Not everyone is going to drop 1800.00 on a 20" bike. They are actually nice bikes. Collectors have driven the prices up so high the only way a person who just wants to ride a nice bike or display it can reasonably afford one. Instead of bashing them be glad the interest is getting high enough for bikes again. I have originals and the remakes are just as nice. It's nice seeing kids riding these kinds of bike again, instead of video games on the couch.


----------



## lordscool (Jan 29, 2022)

If anything it has risen the value of BMX originals higher yet, like the balloons did in the 90's, but have since really dropped off. These are the big thing now. Many of the guys that had balloon tire bikes are not around anymore. All the companies are making the retro BMX bikes, the PK Rippers, Schwinn Sting & Predator, California Special & Supergoose- Mongooses, Redlines, Race INC, Skyway TA just to name a few. Most kids couldn't afford these when we were young, now they can.
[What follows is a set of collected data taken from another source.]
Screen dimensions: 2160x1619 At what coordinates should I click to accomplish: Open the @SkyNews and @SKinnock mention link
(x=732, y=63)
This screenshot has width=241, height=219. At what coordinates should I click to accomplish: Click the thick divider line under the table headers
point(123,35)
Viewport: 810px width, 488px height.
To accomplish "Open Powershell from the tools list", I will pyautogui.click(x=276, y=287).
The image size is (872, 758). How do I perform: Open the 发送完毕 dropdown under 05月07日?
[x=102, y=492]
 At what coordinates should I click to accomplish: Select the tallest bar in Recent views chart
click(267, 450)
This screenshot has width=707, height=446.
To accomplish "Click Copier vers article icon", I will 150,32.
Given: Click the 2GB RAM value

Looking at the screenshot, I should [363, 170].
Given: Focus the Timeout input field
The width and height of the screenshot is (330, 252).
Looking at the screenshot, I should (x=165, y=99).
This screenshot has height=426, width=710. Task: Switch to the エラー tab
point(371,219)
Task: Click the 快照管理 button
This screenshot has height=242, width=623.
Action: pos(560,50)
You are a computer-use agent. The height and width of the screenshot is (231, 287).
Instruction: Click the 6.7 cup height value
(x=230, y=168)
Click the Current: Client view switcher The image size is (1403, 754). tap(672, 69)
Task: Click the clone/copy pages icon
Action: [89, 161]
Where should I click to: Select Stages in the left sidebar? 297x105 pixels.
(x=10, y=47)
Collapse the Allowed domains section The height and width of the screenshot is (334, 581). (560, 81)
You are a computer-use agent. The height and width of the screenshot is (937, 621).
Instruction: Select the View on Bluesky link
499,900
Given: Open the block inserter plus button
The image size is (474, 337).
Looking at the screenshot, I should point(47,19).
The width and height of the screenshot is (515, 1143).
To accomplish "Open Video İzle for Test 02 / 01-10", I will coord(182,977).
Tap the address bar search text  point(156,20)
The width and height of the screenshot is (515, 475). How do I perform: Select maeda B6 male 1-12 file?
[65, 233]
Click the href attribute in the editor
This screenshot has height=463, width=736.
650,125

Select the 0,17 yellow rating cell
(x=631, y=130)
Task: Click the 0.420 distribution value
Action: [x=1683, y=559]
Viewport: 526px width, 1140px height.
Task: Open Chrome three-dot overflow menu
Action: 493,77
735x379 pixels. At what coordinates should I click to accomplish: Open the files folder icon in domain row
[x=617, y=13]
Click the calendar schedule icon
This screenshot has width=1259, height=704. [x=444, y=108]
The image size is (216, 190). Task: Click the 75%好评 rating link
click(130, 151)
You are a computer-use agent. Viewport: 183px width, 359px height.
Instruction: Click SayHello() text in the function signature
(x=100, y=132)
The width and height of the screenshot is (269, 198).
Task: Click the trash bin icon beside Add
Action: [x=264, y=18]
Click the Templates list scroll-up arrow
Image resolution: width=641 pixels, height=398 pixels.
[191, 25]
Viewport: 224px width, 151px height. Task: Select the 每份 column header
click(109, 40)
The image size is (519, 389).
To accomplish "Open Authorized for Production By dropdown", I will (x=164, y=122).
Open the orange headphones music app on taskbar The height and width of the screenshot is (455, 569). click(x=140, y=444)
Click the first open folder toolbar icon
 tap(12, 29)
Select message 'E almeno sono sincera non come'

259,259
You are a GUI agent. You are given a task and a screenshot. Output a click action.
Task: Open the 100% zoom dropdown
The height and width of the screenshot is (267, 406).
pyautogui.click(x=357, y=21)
The difference is easy to tell from original as they are marked, but well built. The collectors are also reaping the rewards from the movie Rad 35th anniversary and the Stranger Things series with the kids riding vintage bikes in them, making them popular again and resurgence of BMX Race Tracks. Is more likely what spurred these remakes.

.


----------



## PennyPrince (Mar 9, 2022)

You aren't kidding on Ballon bikes


----------